A Comissão de Coordenação e Desenvolvimento Regional (CCDR) Alentejo apresentou, no passado dia 11 de setembro, um projeto que pretende proteger e conservar o património cultural construído.
O “HEPRESTONE” tem uma duração de três anos e é uma ação transfronteiriça entre Évora e Mérida (Espanha), cofinanciada pelo FEDER, através do programa Interreg POCTEP 2021-2027.
Segundo Ana Paula Amendoeira, vice-presidente da CCDR, em declarações a’ODigital.pt, sublinhou que o objetivo principal é «desenvolver metodologias e boas práticas» para a proteção do património cultural «relativamente a ameaças e riscos, nomeadamente àqueles que decorrem das alterações climáticas ou excesso de carga de visitantes no turismo».

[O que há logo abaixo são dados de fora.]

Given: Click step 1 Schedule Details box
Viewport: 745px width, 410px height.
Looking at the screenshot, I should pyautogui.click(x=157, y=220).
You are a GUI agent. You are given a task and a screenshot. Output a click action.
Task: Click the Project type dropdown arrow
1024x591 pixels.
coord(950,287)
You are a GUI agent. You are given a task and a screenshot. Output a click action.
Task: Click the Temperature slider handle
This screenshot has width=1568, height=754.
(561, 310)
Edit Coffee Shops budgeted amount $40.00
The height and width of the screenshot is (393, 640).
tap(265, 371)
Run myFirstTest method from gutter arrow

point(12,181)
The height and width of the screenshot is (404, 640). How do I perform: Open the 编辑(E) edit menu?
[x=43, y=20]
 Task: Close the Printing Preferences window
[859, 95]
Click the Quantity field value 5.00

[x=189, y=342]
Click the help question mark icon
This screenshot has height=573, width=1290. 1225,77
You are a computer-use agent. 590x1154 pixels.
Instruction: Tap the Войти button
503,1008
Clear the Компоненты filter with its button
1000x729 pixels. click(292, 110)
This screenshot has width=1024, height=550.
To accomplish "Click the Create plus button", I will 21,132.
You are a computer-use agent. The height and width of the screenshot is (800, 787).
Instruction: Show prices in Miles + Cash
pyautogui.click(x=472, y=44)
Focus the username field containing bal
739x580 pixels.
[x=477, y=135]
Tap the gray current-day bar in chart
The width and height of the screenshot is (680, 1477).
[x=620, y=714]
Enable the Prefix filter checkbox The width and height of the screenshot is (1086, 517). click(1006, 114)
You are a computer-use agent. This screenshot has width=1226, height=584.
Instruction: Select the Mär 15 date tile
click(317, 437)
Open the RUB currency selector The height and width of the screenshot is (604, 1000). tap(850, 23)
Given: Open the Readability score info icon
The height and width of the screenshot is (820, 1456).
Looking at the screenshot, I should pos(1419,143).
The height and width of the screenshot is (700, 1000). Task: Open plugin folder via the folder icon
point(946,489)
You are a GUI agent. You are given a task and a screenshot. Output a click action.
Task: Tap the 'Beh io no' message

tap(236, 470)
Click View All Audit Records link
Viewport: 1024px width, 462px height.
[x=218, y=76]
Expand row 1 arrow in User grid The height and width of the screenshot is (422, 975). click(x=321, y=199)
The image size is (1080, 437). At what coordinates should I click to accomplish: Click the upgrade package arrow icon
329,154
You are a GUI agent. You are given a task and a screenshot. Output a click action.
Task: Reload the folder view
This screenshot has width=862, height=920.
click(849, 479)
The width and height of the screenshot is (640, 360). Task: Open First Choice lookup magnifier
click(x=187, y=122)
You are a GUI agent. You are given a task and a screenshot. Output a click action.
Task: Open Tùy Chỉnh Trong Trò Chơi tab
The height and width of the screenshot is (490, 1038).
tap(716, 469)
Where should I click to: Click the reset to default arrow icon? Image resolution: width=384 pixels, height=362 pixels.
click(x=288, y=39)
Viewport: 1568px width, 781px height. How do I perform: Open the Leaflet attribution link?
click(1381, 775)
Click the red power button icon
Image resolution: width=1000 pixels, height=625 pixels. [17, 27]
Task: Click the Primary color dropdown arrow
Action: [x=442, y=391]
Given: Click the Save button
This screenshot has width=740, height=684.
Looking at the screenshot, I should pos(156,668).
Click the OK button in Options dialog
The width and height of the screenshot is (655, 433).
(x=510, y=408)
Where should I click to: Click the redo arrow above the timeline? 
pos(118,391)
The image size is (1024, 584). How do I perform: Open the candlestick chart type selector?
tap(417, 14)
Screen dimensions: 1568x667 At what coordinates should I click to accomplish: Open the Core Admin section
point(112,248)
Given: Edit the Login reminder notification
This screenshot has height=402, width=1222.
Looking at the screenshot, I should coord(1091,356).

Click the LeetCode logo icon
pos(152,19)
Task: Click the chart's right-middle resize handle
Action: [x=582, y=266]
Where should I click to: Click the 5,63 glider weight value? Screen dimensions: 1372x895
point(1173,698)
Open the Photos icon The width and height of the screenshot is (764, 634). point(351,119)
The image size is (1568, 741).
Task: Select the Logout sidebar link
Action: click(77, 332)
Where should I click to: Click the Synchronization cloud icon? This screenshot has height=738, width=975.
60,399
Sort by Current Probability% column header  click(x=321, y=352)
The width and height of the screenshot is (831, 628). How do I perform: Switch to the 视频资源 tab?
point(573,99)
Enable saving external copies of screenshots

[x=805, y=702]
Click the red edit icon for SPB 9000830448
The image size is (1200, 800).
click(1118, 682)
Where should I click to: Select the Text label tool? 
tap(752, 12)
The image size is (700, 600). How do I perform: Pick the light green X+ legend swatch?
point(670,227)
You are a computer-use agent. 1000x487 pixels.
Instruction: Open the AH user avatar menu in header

Sensores e tecnologia para monitorizar monumentos em Évora e Mérida
No caso de Évora, o Núcleo Museológico da Casa Nobre da Rua de Burgos foi o selecionado para dar início ao projeto, que dará um “manual” de «boas práticas» para a «promoção de um turismo sustentável e inclusivo».
Neste momento, segundo a vice-presidente, o projeto encontra-se na fase de «criação de uma ferramenta de aplicação interativa», que formalize «os planos de conservação para cada monumento».
Planos estes que terão como primeira abordagem a instalação de sensores «que permitam modelos digitais», assim como a «leitura de indicadores de alerta» e a «definição de parâmetros ótimos de funcionamento, no que diz respeito quer a medidores de alterações climáticas, que também àquilo que é o excesso de turismo».
Alterações climáticas e excesso de turismo entre os principais riscos
«Estamos em fase de análise e diagnóstico para passamos à fase de proposta e de metodologia no sentido de sair daqui um output de boas práticas para que possa ser utilizado em outros casos e em outros monumentos da região», acrescentou Ana Paula Amendoeira.
Em relação à duração do projeto, a vice-presidente confessou que espera que «se prolongue» para além dos três anos, isto porque pretende que «seja uma ferramenta disponibilizada e útil para todos os promotores e todos as instituições responsáveis de património».
«Queremos ir mais longe e o ideal é que esta metodologia possa ser validada e que seja útil, mas também complementada, porque estas coisas estão sempre em evolução», complementou.
Ferramenta para apoiar conservação do património e turismo sustentável
Desta forma, o produto final do “HEPRESTONE” poderá ser «acompanhado e adotado nos casos em que verificar a oportunidade» para as questões «da conservação de património e da prevenção de riscos».